Referring to fig. 3, in an embodiment of the present invention, a distance between two hole walls of the sliding hole 539 perpendicular to the moving direction of the abutting member 53 is the same as the diameter of the rotating shaft 31.

It is understood that the rotating shaft 31 is abutted by both hole walls of the sliding hole 539 in the direction perpendicular to the moving direction of the abutment 53, so that the abutment 53 is driven by the driver 51. The abutting piece 53 can be correspondingly guided through the abutting matching of the rotating shaft 31 and the two hole walls of the sliding hole 539 in the direction perpendicular to the moving direction of the abutting piece 53, so that corresponding guide structures do not need to be additionally arranged on the mounting base 10 and the abutting piece 53, and the structure of the trigger key device is facilitated to be simplified, the manufacturing cost is reduced, and the whole volume is further reduced.
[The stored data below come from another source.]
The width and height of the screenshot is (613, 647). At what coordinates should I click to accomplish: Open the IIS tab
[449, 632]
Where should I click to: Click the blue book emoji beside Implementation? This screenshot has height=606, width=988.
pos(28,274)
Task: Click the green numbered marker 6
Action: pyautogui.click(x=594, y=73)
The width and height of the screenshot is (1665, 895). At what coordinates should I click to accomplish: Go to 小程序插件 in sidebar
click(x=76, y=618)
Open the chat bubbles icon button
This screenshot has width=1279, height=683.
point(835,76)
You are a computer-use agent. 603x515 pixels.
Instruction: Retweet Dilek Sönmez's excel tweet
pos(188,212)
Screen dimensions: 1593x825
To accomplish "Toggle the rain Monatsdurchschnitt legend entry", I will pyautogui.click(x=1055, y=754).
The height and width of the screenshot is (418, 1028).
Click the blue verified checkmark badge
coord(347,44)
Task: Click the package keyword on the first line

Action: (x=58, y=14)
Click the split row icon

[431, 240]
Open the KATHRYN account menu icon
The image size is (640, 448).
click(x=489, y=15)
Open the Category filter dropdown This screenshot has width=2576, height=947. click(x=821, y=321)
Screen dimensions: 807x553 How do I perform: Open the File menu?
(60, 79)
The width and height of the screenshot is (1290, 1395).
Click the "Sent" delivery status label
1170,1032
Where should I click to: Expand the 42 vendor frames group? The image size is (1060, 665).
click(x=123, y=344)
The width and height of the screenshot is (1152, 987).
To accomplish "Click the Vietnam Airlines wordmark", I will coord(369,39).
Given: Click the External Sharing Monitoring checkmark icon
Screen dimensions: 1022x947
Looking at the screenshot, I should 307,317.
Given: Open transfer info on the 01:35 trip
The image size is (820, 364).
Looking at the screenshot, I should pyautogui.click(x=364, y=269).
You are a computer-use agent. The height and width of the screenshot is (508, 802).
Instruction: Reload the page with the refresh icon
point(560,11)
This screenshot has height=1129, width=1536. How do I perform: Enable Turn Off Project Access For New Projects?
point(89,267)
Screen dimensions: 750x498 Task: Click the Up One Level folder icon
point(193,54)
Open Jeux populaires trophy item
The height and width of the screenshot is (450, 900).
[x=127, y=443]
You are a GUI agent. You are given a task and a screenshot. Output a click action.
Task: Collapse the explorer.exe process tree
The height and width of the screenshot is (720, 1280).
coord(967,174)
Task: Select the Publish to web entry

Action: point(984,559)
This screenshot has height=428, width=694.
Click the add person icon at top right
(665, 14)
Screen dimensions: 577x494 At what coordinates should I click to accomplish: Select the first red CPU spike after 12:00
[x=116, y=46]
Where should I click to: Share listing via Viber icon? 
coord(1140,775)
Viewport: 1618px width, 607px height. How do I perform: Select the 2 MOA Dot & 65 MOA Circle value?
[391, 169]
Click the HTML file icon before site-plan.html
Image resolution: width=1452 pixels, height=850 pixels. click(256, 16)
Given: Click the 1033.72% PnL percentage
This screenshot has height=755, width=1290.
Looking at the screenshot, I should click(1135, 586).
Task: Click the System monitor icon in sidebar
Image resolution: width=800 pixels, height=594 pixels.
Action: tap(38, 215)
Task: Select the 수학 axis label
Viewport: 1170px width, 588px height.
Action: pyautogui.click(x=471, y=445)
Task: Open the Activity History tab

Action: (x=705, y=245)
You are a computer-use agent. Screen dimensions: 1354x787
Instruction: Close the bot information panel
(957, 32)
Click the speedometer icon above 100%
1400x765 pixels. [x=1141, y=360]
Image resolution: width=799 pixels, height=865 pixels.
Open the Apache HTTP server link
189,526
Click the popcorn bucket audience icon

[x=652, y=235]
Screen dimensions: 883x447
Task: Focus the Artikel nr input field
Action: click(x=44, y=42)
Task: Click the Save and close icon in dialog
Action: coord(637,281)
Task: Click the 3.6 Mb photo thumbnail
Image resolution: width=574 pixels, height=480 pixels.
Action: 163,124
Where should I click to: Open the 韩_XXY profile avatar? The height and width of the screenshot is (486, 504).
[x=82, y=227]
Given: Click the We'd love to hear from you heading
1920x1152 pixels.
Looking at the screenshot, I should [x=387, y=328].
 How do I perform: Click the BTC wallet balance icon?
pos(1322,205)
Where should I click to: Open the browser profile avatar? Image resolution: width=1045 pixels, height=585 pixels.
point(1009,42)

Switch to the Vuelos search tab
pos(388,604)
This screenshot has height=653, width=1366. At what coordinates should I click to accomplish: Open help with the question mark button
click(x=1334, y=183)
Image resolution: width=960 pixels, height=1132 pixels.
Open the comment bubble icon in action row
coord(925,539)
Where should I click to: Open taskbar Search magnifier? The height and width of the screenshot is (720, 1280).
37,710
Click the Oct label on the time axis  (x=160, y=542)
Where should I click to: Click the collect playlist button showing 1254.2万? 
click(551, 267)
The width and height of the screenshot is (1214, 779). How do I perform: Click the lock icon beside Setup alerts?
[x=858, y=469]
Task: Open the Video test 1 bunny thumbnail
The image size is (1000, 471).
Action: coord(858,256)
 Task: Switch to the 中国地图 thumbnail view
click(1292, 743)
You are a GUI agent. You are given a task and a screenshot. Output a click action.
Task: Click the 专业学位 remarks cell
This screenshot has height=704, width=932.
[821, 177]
Of course, when the distance between the walls of the sliding hole 539 perpendicular to the moving direction of the abutting member 53 is larger than the diameter of the rotating shaft 31, a sliding rail may be provided on the mounting base 10, and a sliding block may be correspondingly provided on the abutting member 53, and the sliding block is slidably connected to the sliding rail to guide the sliding of the abutting member 53.

Referring to fig. 3, in an embodiment of the present invention, the distance between two opposite surfaces of the abutment plate 537 that are not penetrated by the sliding hole 539 decreases in a direction in which the abutment plate 537 faces away from the connecting rod 535.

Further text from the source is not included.